Write out everything in the Hive Mind review below from "Similar in growth" down to "it pays off.", word for word.

Text provided.

+ + +

Similar in growth to all of their previous work, Hive Mind continues the group’s effort to expand and experiment boldly, having no trouble pushing any boundary that they seemingly confront yet often holding back and finding comfort in their bread and butter. Subtle vocals highlighted by the sensual, soulful Syd and under-toned by the mellow Steve Lacey; Funk-modern production and idealism from Matt Martians; The broad instrumental strokes necessary for any band, shot into the stratosphere by Patrick Paige ll, Christopher Smith, and Lacey’s guitar. Those bread and butter moments, as reminiscent of The Internet’s long-established sound as they may be, ring true to the group’s knack for never existing within one idea or one moment, shifting and transforming wildly into another sound, another style, another push. It makes the entire project an experiment, and it pays off.

 

Expectedly enough for a modern group so indefinable in their personal reaches and equally so in their collective history, The Internet unearths Hive Mind’s identity in its ability to have many. Labeling it any one genre would be an insult to its progressive texture which is founded on their past exploits, but borrows from the rest of music’s breadth. It’s simply a modern album and it’s undeniably The Internet, and that’s why it’s so good. 

 

The Internet sounds a lot like, for lack of a better term, the internet. Hive Mind is an inviting cross-section into music’s wide-ranging reach in the technology era where the traditionalist foundations of genre are crumbling and in their places are emerging transcendental sounds of an individualistic artist’s influences. The Internet, with many artists, many sounds, and many influences, simply has the talent to pull it off, and they do so spectacularly with the album’s stylistic diversity and foundational skillsets. 

 

There are of course underlying traits that make the listener consistently aware that they’re listening to the musical genius of the five-part collaborative – smooth, seductive under-breath vocals, explosive Steve Lacey guitar solos, electro-funk engineering, and beachy vibes – but  with Hive Mind, The Internet at times dives in heads first to brass play jazz, unprecedented cadence shifts and mood swings, and even what can best be described as a new take on contemporary elevator groove. 

 

In a word, Hive Mind is smooth. In three, it’s smooth as fuck.

+ + +

Collected data.
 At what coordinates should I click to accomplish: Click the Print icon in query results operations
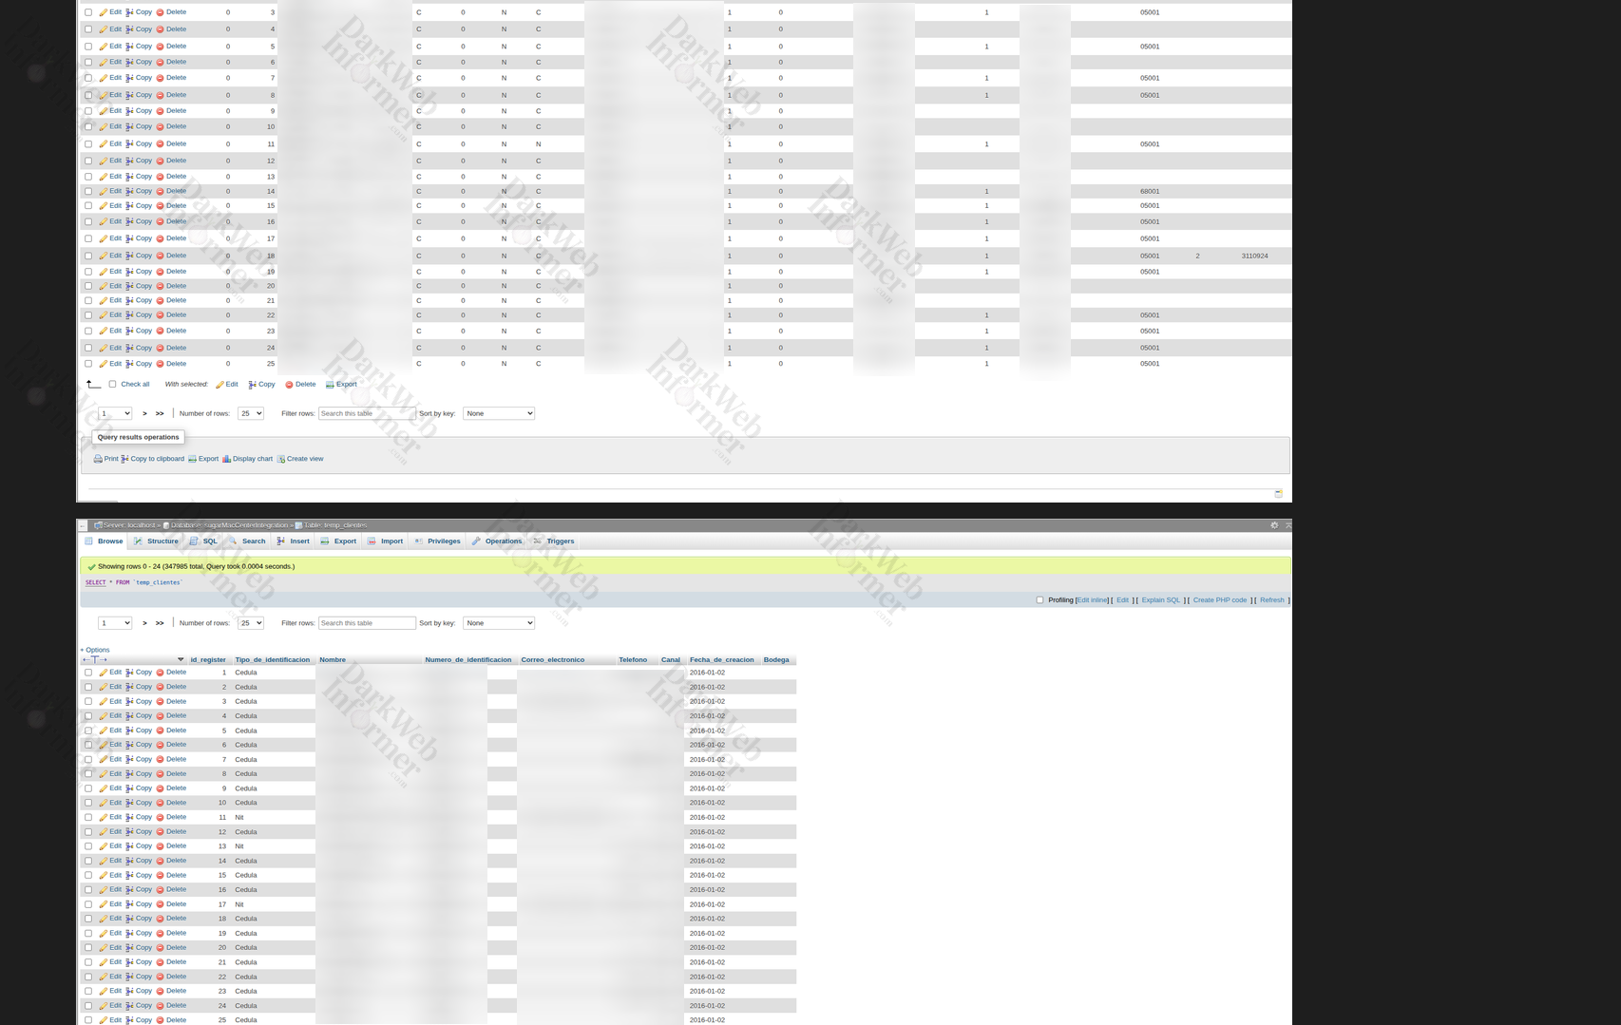pos(98,459)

+ + +

Task solution.
Similar in growth to all of their previous work, Hive Mind continues the group’s effort to expand and experiment boldly, having no trouble pushing any boundary that they seemingly confront yet often holding back and finding comfort in their bread and butter. Subtle vocals highlighted by the sensual, soulful Syd and under-toned by the mellow Steve Lacey; Funk-modern production and idealism from Matt Martians; The broad instrumental strokes necessary for any band, shot into the stratosphere by Patrick Paige ll, Christopher Smith, and Lacey’s guitar. Those bread and butter moments, as reminiscent of The Internet’s long-established sound as they may be, ring true to the group’s knack for never existing within one idea or one moment, shifting and transforming wildly into another sound, another style, another push. It makes the entire project an experiment, and it pays off.